Venezia. A pochi passi da “Trauma”, la collettiva inaugurata negli spazi della galleria, Marignana Arte apre le porte della sua Project Room a Silvia Infranco e alla sua “Tempusdefluit, imago latet (perché non voglio dimenticare)” inaugurata sabato 14 settembre e visibile al pubblico fino al 9 novembre.
Lungi dal presentare asetticamente un excursus della carriera dell’artista l’esposizione propone piuttosto un’incursione nel suo studio, invitando il visitatore ad esplorare la sfera fisica e intellettuale del processo artistico. Quello che ne risulta è un archivio di immagini in cui la consapevolezza di sé e della natura si fondono, restituendo allo spettatore un memoir organico e pulsante.
Il racconto inizia da un tavolo che ospita, come fossero lavori finiti, disegni preparatori ed elementi di ricerca ed ispirazione. Primo fra tutti il saggio “La Metamorfosi delle Piante” di Goethe, la cui idea di metamorfosi come alternanza di concentrazione ed espansione di elementi ha smosso e innescato il processo lavorativo dell’artista.
Al servizio dell’idea di trasformazione, radicata nell’immaginario della Infranco, lavorano materiali organici e immagini liquide, mobili: i due elementi si fondono in una narrazione metamorfica dolce, delicata, priva di quel “barocco superfluo” che tende ad appesantire forme e segni.

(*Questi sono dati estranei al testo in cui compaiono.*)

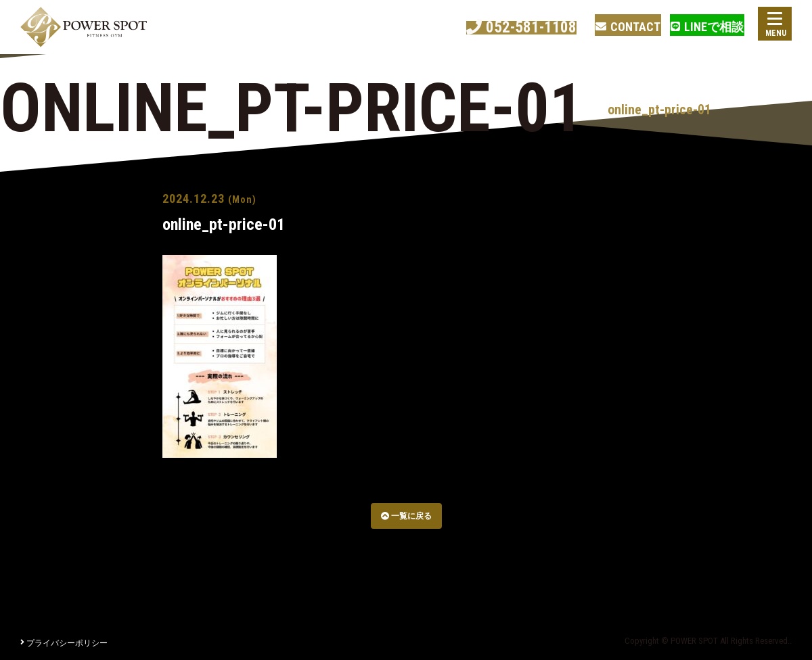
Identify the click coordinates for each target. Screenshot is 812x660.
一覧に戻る (406, 516)
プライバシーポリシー (64, 643)
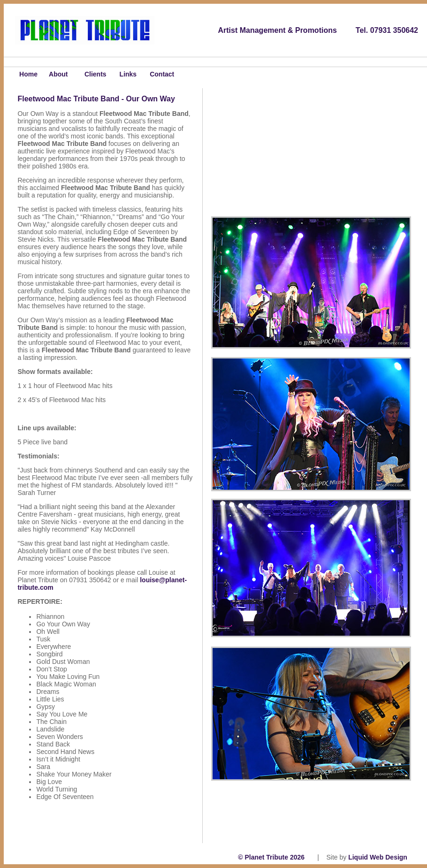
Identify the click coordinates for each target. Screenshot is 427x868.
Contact (162, 74)
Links (128, 74)
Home (21, 74)
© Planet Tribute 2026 (271, 857)
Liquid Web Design (379, 857)
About (58, 74)
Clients (92, 74)
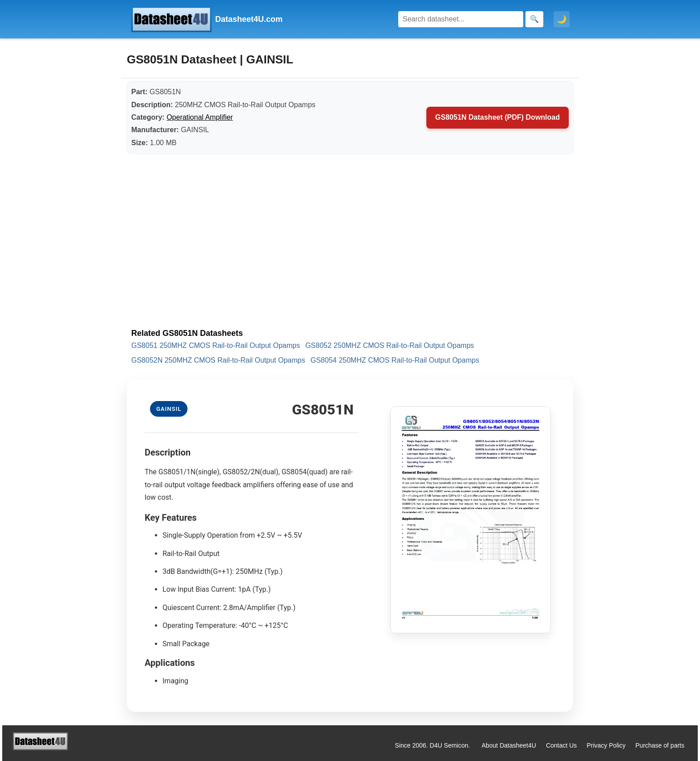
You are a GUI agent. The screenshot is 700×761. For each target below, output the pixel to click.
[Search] (461, 19)
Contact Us (561, 745)
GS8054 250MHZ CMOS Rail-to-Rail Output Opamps (395, 360)
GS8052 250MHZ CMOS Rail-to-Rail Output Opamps (390, 345)
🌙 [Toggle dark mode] (562, 19)
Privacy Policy (606, 745)
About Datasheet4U (509, 745)
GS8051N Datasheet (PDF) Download (497, 117)
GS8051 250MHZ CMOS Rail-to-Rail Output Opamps (216, 345)
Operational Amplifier (200, 117)
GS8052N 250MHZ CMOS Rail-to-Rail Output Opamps (218, 360)
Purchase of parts (660, 745)
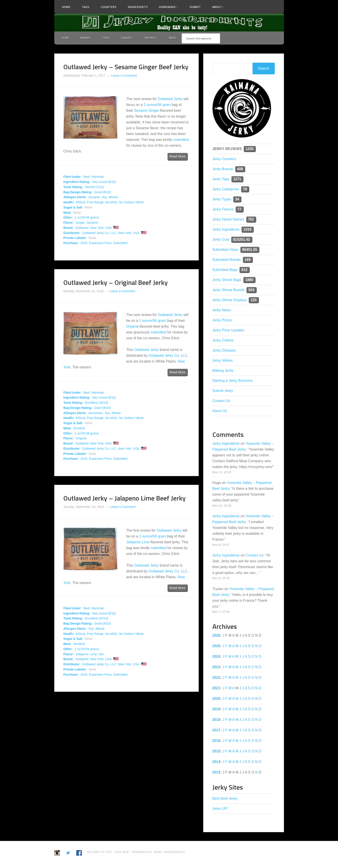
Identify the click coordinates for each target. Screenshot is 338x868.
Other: (68, 218)
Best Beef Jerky (225, 799)
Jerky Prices (222, 321)
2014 (217, 762)
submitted (181, 141)
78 (245, 190)
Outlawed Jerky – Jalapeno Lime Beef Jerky (124, 499)
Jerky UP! (220, 809)
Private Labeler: (75, 239)
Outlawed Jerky (170, 100)
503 (251, 290)
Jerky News (222, 311)
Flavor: (68, 223)
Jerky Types (222, 200)
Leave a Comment (124, 76)
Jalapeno (82, 655)
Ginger (80, 223)
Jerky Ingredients (169, 23)
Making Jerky (223, 371)
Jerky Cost (221, 240)
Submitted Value (225, 250)
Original (132, 327)
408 (240, 169)
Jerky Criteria (223, 341)
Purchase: (71, 244)
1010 (247, 230)
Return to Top (100, 852)
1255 (250, 149)
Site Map (122, 852)
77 (240, 210)
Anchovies (95, 413)
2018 (217, 720)
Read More (177, 157)
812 (244, 270)
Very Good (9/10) (104, 183)
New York (97, 228)
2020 (217, 699)
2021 (217, 689)
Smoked (79, 429)
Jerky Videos (223, 361)
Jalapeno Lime (138, 542)
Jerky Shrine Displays (230, 301)
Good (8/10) (102, 193)
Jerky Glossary (224, 351)
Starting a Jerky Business (233, 381)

L’apparenza piacevole ed edibile nasconde in realtà una profonda complessità, che si rivela nell’alteramento e nella stratificazione. I materiali, quasi sempre di natura organica, vengono sottoposti a macerazione, asportazione, inclusione oggettuale; a carta e legno si sovrappongono ossidi, bitumi, caffè, in una metamorfosi di superfici che spinge l’osservatore ad avvicinarsi e cercare di capire.
A sigillare tutto – o quantomeno spesso – la cera: un elemento biologico, malleabile, che affascina l’artista per la sua capacità di “arrestare” il decorso temporale pur mantenendo la sua natura vitale.
Dai “Tracciati” alle “Metaforme” la sensazione è quella di un’evoluzione, dall’immagine alla fotografia all’opera, come se, passo dopo passo, seguissimo le orme di Silvia Infranco nella creazione.
La declinazione plastica del processo la ritroviamo nelle sculture Idroforìa e Melìa, ma soprattutto nell’Asportazione, il cui fascino concettuale non svia dalla poetica di fondo, anzi, ne celebra lo step successivo.
Molteplici stimoli e molteplici chiavi di lettura per una visione che si rivela efficace, fumosa (nel senso più positivo del termine) nonostante la cura e l’analiticità del processo. Una narrazione rispettosa e sentita che in un’epoca di chiasso e kitsch colpisce con delicatezza, accarezzando l’occhio e la mente.